Directive — Copy word for word the part of the forum discussion about Afentra below, starting with "Should the company" and going on through "awaiting another deal.".

Excerpt provided —
========

The holy grail is to find a lowly valued second phase O&G company with low producing costs, strong cash flow generating assets and highly material organic and inorganic development potential, run by an experienced management in a high growth, high energy price mature market, thinly contested for high quality assets being vacated by oil majors and NOC's, due to owners and Governments willing only to consider companies with management capable of demonstrating a previous track record of managing O&G assets to the highest operational and safety standards.
Should the company also benefit from a regional Government offering industry leading fiscal terms, long license extensions to attract new investment to maximise recovery from large mature fields, and a drilling/oil service sector still largely beaten down by the ravages of a long recession, together with a location in a region with mostly benign sea and weather conditions enabling shallow water offshore field production development and maintenance work to be carried out year round, that would be the icing on the cake.
On the balance of probabilities, over a 2-3 year view, I consider the risk/reward of an investment in Afentra today as good as any O&G company in my portfolio.
AIMHO/DYOR |
Dragon could well be right here. It has taken a chunk of time to get the last big deal done and we could now drift with the price of oil awaiting another deal.
However, equally there could be a steady flow of news relating to workover of wells and generally cheap and effective well interventions. The expectation of such moves could easily keep the price marching upwards.
I suspect deals may well come more frequently over the next year or two. Looks very nicely positioned. |
dragon3518 Jun '24 - 15:51 - 334 of 334 (Filtered) |
I have been here nearly three years and whilst I am happy with the steps taken I am questioning whether to keep holding or not. I was hoping for more of an RRE round two so patience is sadly wearing thin hence looking for inspiration from others! |
Or just have a bit of patience Dragon and let the market get the share price to 80 and let AET spend the cashflow on growth capex and acquisitions? |
Buy backs are usually high return RRE was a good example. Cash deployed effectively - as AA kept saying they were the best value oiler on the market so why not buy back your own shares. Surely this is worth 80p plus then buying back at 55p is good business? |
some posters are sooooo transparent |
dragon
feel free to move on, some of us didn't wait until June to buy
You can leave us to suffer, but do remember to pop back in 6 months to gloat (or not)

========

Data —
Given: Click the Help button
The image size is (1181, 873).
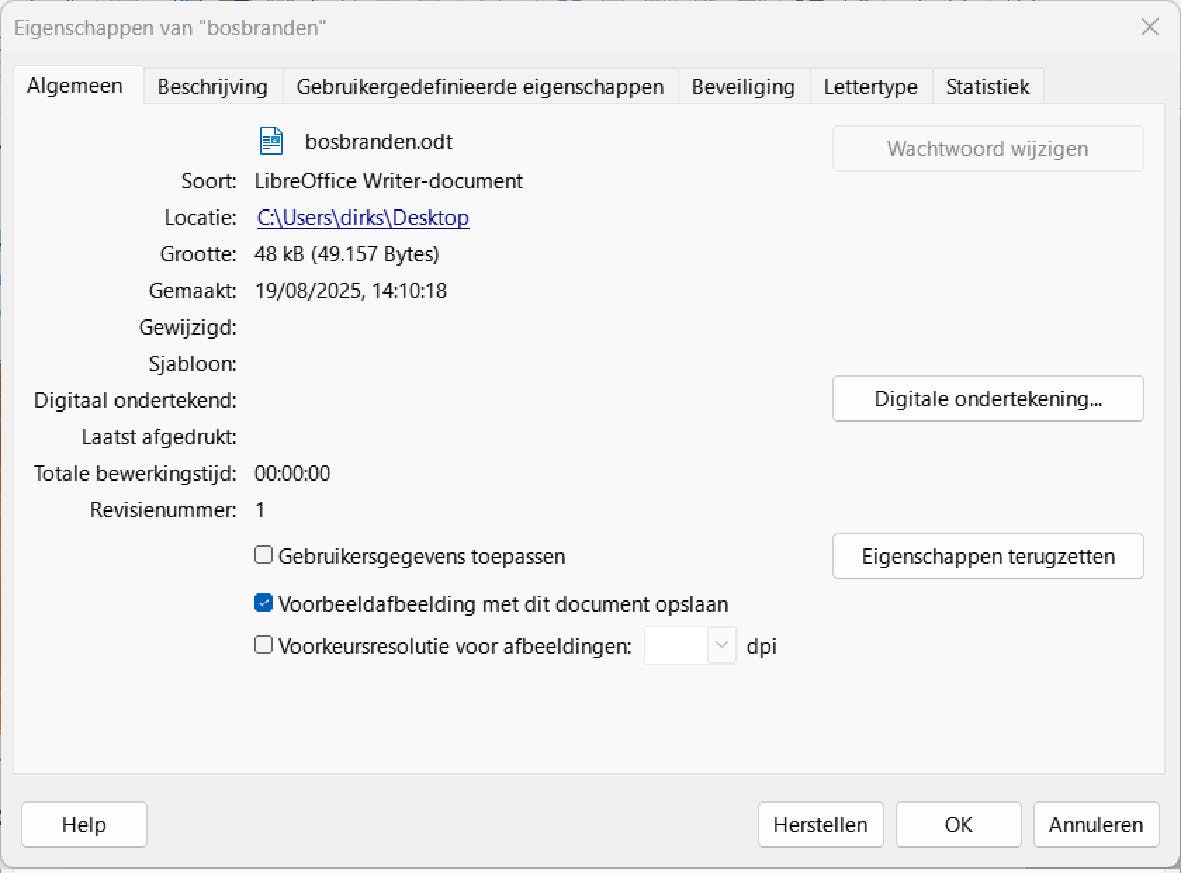Looking at the screenshot, I should pos(84,825).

========

Finished answer —
Should the company also benefit from a regional Government offering industry leading fiscal terms, long license extensions to attract new investment to maximise recovery from large mature fields, and a drilling/oil service sector still largely beaten down by the ravages of a long recession, together with a location in a region with mostly benign sea and weather conditions enabling shallow water offshore field production development and maintenance work to be carried out year round, that would be the icing on the cake.
On the balance of probabilities, over a 2-3 year view, I consider the risk/reward of an investment in Afentra today as good as any O&G company in my portfolio.
AIMHO/DYOR |
Dragon could well be right here. It has taken a chunk of time to get the last big deal done and we could now drift with the price of oil awaiting another deal.